In Re Penny, 414 F. Supp. 1113 (W.D.N.C. 1976)

U.S. District Court for the Western District of North Carolina - 414 F. Supp. 1113 (W.D.N.C. 1976)
June 14, 1976

414 F. Supp. 1113 (1976)

In re Mark T. PENNY and Mary F. Penny, Bankrupts,
Joe S. Major, III, Trustee.

No. C-B-311, 312.

United States District Court, W. D. North Carolina, Charlotte Division.

June 14, 1976.

*1114 Michael P. Carr, Charlotte, N.C., for petitioner.

John M. Bahner, Jr., Albemarle, N.C., for State of North Carolina.



McMILLAN, District Judge.

The bankrupt, Mark T. Penny, has filed a motion to stay criminal proceedings currently pending against him in Stanly County, North Carolina. He alleges that he is entitled to a stay pursuant to Rule 401 of the Bankruptcy Rules because the criminal prosecution is, in effect, nothing more than a device to collect a two-year old check given for a dischargeable debt. He is entitled to relief.

28 U.S.C. § 2283 prohibits this court from enjoining state court proceedings unless the injunction is expressly authorized by Act of Congress, necessary in aid of this court's jurisdiction, or to protect or effectuate its judgments. If Rule 401, and 11 U.S.C. §§ 29(a), 32(f) (2), and 35(c) (4), upon which the rule is based, provide authority for a stay, the requirements of § 2283 are met. Furthermore, regardless of Rule 401, if the criminal proceedings will frustrate the jurisdiction of the bankruptcy court, the requirements are likewise met.

Rule 401 provides for the stay of any action founded on a dischargeable debt. The facts which follow show clearly that the criminal action was founded on a dischargeable debt.

On November 19, 1973, Penny and a man named Bobby Barbee gave an unsecured note to the First National Bank of Albemarle, North Carolina, for $12,011.00. On the same day, Penny gave a check to Barbee for $11,000.00, to secure Barbee in the event of default on the note.
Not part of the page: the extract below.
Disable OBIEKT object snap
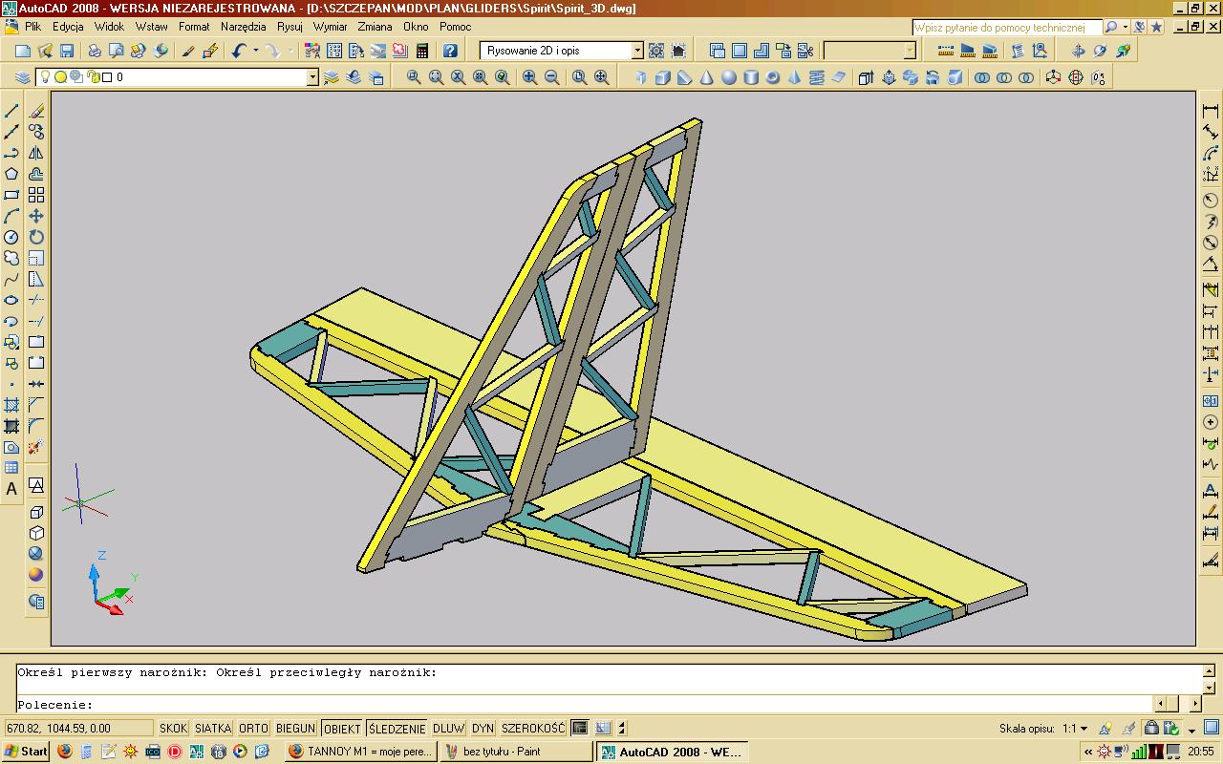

In February, 1974, and again in March, 1974, Barbee presented the check to the bank for payment, and it was dishonored for want of sufficient funds. Barbee did nothing.

On March 6, 1975, Penny filed a voluntary petition in bankruptcy. Subsequently, the bank called upon Barbee to honor the note. He apparently did, and took an assignment of the bank's rights under the note.

On November 17, 1975, Barbee swore out a criminal warrant against Penny on a bad check charge based on the check above-described. Penny was tried, pleaded not guilty, and was convicted of the bad check charge on January 20, 1976.

Several facts in particular indicate that this action was a subversion of the criminal laws to collect on a debt:

1. Penny was sentenced to six months imprisonment, to be suspended on payment of $11,000.00 to the Clerk of Court for the use and benefit of Barbee.

2. Penny was prosecuted in criminal court by John Bahner, a lawyer privately retained by Barbee.

3. Although given notice of the hearing on Penny's motion to stay the proceedings, neither the District Attorney for Stanly County nor any representative of the North Carolina Attorney General's office chose to appear.

*1115 4. Instead, the State was once again represented by Mr. Bahner, who was hired by Barbee.

These facts demonstrate that the "criminal" proceedings are not designed to vindicate the rights of the people of North Carolina. They were instituted to collect a debt.

Moreover, regardless of motive, the effect of the proceeding is to put the bankrupt in the position of conflicting duties. On the one hand, the bankruptcy court will order him to pay only a fraction of the debt, if it is dischargeable. On the other hand, the State court has ordered him to pay it all, or go to jail.

This is exactly the situation Rule 401, and the underlying statutes, were designed to prevent. If the criminal action is allowed to proceed, the jurisdiction and judgments of the bankruptcy court will be wholly frustrated. Moreover, given the history of the matter, the criminal proceedings ought not go forward regardless of the sentence, or any change in it, because the same purpose could be achieved if a sentencing judge, or probation or parole officer, took repayment of the debt into account when dealing with Penny.

The only way to insure effectuation of the judgments of the bankruptcy court is to enjoin permanently criminal proceedings founded on this debt against Penny.

Of course, if the debt is ultimately found to be not dischargeable, no federal purpose would be served by continuing to enjoin the state prosecution, notwithstanding the court's strong opinion that such proceedings abuse the process of courts.

IT IS THEREFORE ORDERED, ADJUDGED AND DECREED, that all officials of the State of North Carolina, or the courts of Stanly County, North Carolina, are hereby perpetually and permanently enjoined from bringing, or continuing, criminal proceedings or execution thereon against Mark T. Penny, for any charge arising out of the events described in this order.

If the debt to Barbee is ultimately not discharged, this order may be re-considered on motion.